:: TASK TO CARRY OUT ::
Nothing but the lines from the one containing "首页 (156, 140)" through the end of the data below may appear in the response, each one exact.

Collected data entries
━━━━━━━━

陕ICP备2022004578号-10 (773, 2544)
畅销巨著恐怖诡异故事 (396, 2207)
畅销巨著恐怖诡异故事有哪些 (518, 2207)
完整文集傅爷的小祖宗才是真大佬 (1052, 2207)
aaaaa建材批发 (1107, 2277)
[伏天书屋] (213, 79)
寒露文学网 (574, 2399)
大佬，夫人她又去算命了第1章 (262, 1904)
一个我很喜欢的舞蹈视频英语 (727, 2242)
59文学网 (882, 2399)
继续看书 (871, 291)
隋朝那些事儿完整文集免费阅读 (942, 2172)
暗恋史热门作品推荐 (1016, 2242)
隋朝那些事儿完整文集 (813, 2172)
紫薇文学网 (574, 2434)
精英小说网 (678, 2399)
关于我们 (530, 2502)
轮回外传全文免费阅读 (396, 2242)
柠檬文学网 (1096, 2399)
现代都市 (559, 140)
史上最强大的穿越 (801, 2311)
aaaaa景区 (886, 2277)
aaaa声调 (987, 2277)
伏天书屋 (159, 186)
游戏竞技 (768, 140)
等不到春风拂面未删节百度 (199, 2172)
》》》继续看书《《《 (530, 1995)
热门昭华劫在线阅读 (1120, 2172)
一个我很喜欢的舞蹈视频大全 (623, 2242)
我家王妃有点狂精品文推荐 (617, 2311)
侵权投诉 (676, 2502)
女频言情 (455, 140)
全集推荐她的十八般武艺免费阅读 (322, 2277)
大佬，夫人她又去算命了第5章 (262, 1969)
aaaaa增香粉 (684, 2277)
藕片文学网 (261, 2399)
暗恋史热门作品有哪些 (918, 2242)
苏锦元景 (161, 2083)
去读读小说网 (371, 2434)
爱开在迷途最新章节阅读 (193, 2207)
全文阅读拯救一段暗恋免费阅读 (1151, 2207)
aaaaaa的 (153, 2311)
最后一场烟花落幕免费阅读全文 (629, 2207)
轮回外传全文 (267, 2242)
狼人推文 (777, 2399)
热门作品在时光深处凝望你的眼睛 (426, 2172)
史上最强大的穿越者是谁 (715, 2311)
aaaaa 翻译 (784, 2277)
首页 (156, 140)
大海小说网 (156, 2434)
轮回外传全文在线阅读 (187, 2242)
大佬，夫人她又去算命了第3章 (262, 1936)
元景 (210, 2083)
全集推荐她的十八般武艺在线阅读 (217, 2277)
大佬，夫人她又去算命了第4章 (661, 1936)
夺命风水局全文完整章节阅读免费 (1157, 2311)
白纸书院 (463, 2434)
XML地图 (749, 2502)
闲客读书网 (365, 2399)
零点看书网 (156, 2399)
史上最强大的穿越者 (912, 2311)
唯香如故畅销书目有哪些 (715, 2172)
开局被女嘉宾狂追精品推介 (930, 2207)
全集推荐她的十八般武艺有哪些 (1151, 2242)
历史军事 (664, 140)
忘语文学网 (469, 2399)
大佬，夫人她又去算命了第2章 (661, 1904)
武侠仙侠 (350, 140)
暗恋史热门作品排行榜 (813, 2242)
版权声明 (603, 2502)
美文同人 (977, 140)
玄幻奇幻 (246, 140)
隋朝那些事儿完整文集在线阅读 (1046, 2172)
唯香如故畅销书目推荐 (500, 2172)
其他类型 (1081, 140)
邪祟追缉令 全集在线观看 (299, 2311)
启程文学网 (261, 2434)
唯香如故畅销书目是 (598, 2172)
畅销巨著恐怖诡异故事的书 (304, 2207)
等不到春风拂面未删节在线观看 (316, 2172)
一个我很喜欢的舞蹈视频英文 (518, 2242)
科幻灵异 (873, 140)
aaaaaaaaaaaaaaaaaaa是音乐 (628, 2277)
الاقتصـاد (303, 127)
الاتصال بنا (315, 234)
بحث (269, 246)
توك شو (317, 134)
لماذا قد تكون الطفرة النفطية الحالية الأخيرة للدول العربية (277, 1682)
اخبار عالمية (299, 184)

━━━━━━━━

:: TASK OUTPUT ::
首页 (156, 140)
大海小说网 (156, 2434)
轮回外传全文在线阅读 (187, 2242)
大佬，夫人她又去算命了第3章 (262, 1936)
元景 (210, 2083)
全集推荐她的十八般武艺在线阅读 (217, 2277)
大佬，夫人她又去算命了第4章 (661, 1936)
夺命风水局全文完整章节阅读免费 (1157, 2311)
白纸书院 (463, 2434)
XML地图 (749, 2502)
闲客读书网 (365, 2399)
零点看书网 (156, 2399)
史上最强大的穿越者 (912, 2311)
唯香如故畅销书目有哪些 (715, 2172)
开局被女嘉宾狂追精品推介 (930, 2207)
全集推荐她的十八般武艺有哪些 (1151, 2242)
历史军事 (664, 140)
忘语文学网 (469, 2399)
大佬，夫人她又去算命了第2章 (661, 1904)
武侠仙侠 (350, 140)
暗恋史热门作品排行榜 (813, 2242)
版权声明 (603, 2502)
美文同人 (977, 140)
玄幻奇幻 (246, 140)
隋朝那些事儿完整文集在线阅读 (1046, 2172)
唯香如故畅销书目推荐 (500, 2172)
其他类型 (1081, 140)
邪祟追缉令 全集在线观看 (299, 2311)
启程文学网 (261, 2434)
唯香如故畅销书目是 (598, 2172)
畅销巨著恐怖诡异故事的书 (304, 2207)
等不到春风拂面未删节在线观看 (316, 2172)
一个我很喜欢的舞蹈视频英文 (518, 2242)
科幻灵异 (873, 140)
aaaaaaaaaaaaaaaaaaa是音乐 (628, 2277)
الاقتصـاد (303, 127)
الاتصال بنا (315, 234)
بحث (269, 246)
توك شو (317, 134)
لماذا قد تكون الطفرة النفطية الحالية الأخيرة للدول العربية (277, 1682)
اخبار عالمية (299, 184)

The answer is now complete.